— start DOCUMENT EXCERPT —

For the good Americans there are commercial tie-ups with local businessmen, such as druggists who may feature a Mickey Mouse sundae, florists with Mickey Mouse bouquets, and so on; Parent-Teacher Associations are enlisted; the films at the matinees are swift-moving Westerns and other clean films, with a rather elaborate ritual of patriotism and good-fellowhip before and after.

It was reported that at the great Leipzig Trade Fair this year, forty percent of all the novelties offered were inspired by Mickey Mouse. One American company lists a velvet doll, a wood-jointed figure, a mechanical drummer, a metal sparkler, and half-a-dozen oter toys; there is a “Mickey Mouse Coloring Book” and another book of the adventures of Mickey Mouse; you can have Mickey Mouse on your writing paper; you can have him as a radiator cap. He appears in a comic strip in twenty-seven languages. From all of these exploitations, the originators receive royalties, since the own both the name and the design of the figure. (Infringements have been successfully prosecuted.) On the screen, Mickey Mouse appears in every country to which equipment for projecting sound films has penetrated. His name in Japan is Miki Kuchi.

Neither at homr nor abroad has Mickey’s career been without accidents. In Germany the appearance of an army of animals in Uhlan helmets was considered an affront, and the film was censored. In more dainty Ohio a cartoon was barred because a cow was discovered reading “Three Weeks.” Cows seem to have given more offence than any other beast in the Disney jungle, for many State Boards of Censorship protested against the grotesque and emotionally expressive udders which Nature and Disney gave them, and hereafter udders are to be at least partially concealed under a small provocative skirt. Disney himself is amused by the fuss; quite justifiably he takes it as a tribute to the remarkable reality of his totally unreal figure.

— end DOCUMENT EXCERPT —

WHAT THIS TASK INVOLVES - Name each toy that, according to the Mickey Mouse passage, one American company lists. The material after this passage comes from a separate source.

— start DATA SECTION —

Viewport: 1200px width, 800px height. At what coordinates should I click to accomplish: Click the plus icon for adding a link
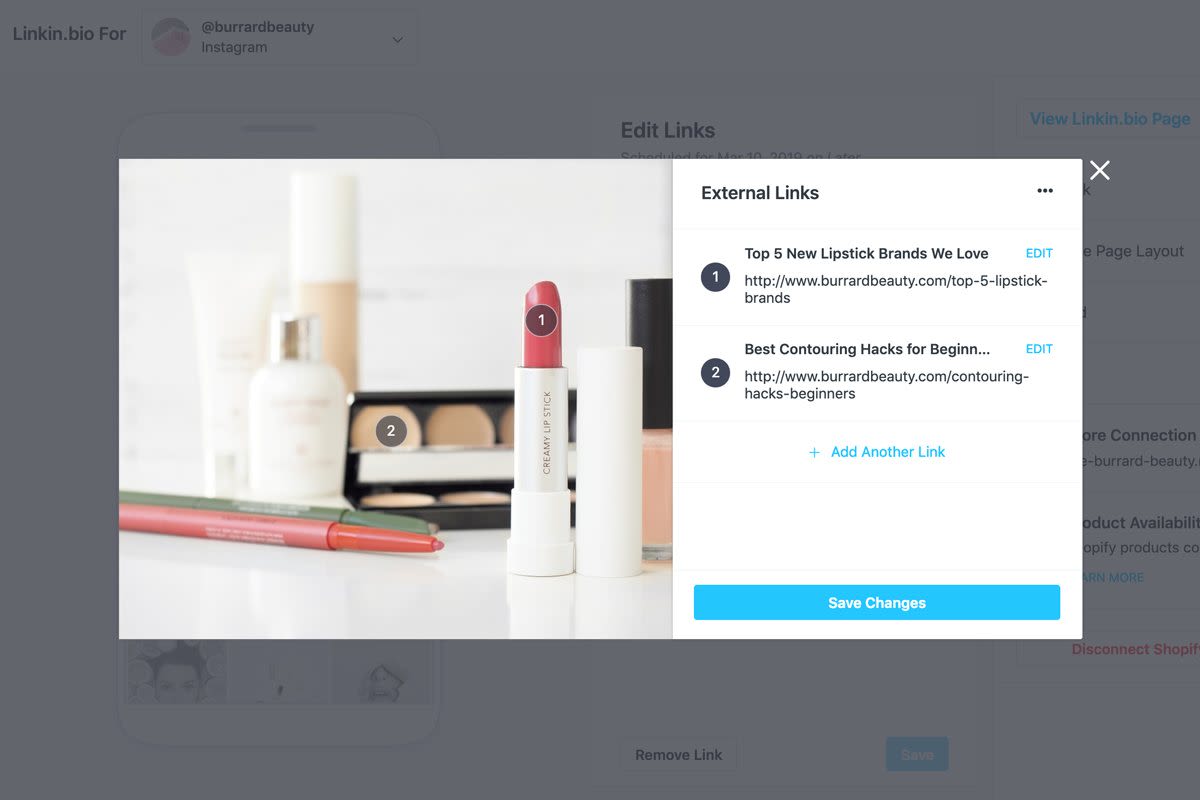click(814, 452)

— end DATA SECTION —

FINAL ANSWER -
- A velvet doll
- A wood-jointed figure
- A mechanical drummer
- A metal sparkler